Значение «Войны и мира» для писателей фронтового поколения отмечалось многократно: «Наша литература о войне по-прежнему не ищет себе другого образца не в смысле предмета прямого подражания, а в смысле высоты и благородства критерия, к которому где-то, в тайне своих дум, стремится почти каждый из нас, пишущих об этом» [Симонов, 1960, с. 2]. Окуджава в позднем рассказе «Всё еще впереди» также назвал эту «настольную» книгу - предмет его рефлексии во время работы над повестью «Будь здоров, школяр», но демонстративно отвел себе роль «неуспевающего ученика» в школе Толстого и тех, кого признали (одних раньше, других позже) полноправными наследниками классической традиции: «...Рисуя свою фронтовую юность, нет-нет, да и вспомню, как возвышенный урок, то окопы Некрасова, то Симонова, то Быкова, то Бакланова, то Бондарева, всё это грозное, трагическое, героическое, кровавое...»1 [Окуджава, 2003, с. 384]. Без учета двойной литературной призмы, толстовской и современной, невозможно оценить смысловую емкость маленькой повести.
В жанре, определяемом как «фронтовая лирическая повесть»2, рецепция «Войны и мира» осуществлялась с неизбежной избирательностью.

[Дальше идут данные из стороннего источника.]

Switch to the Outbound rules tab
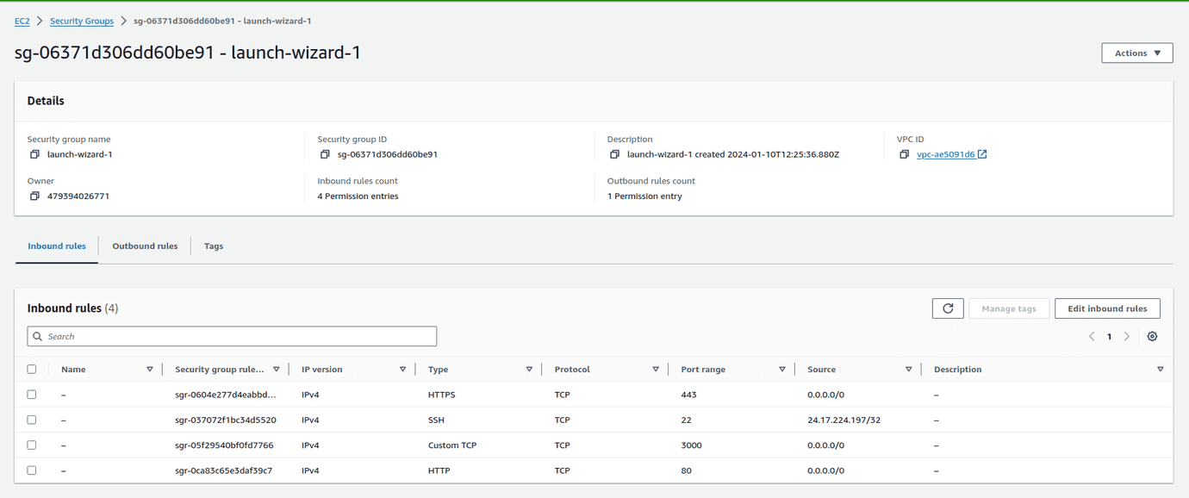The image size is (1189, 498). coord(145,246)
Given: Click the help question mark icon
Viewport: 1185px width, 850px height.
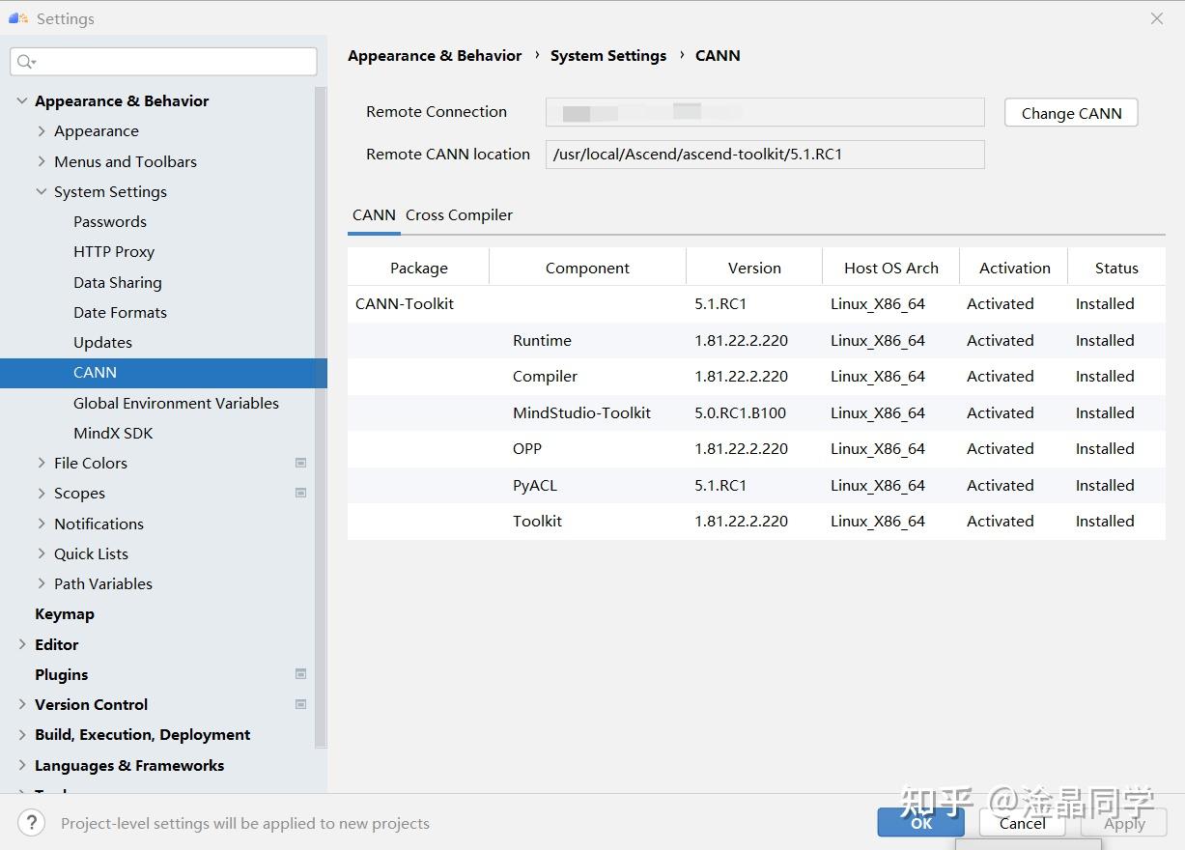Looking at the screenshot, I should [x=31, y=823].
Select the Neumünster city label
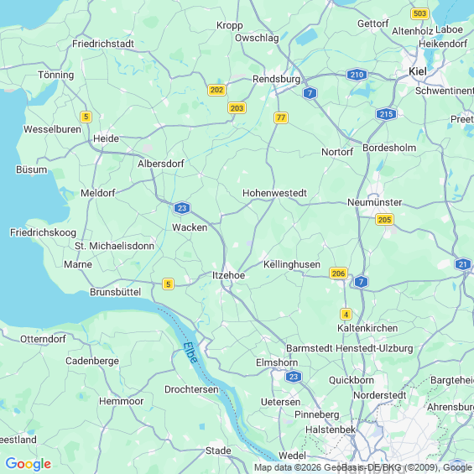Viewport: 474px width, 474px height. 374,202
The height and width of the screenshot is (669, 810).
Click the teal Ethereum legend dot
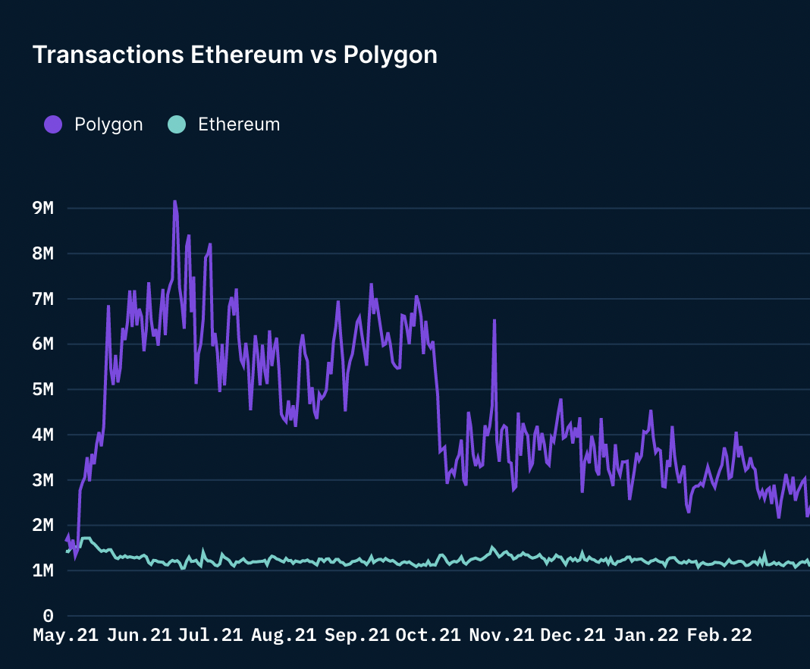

Структурообразующая роль «лирической» личности обусловила ведущий способ авторского
1 Курсив в цитатах здесь и далее принадлежит автору статьи.
2 «Основным признаком этой жанровой разновидности является огромная роль лири-ко-субъективного начала в структуре и поэтике произведений. Стержнем структуры фронтовой лирической повести становится образ героя-повествователя» [Лейдерман, 1967, с. 7].
контакта с художественным миром Толстого - через отождествление с одним из его героев. Для творцов «лейтенантской прозы» идеальным двойником стал князь Андрей: личный опыт, отраженный в этом зеркале, получал желанную монументальность, эстетическую завершенность.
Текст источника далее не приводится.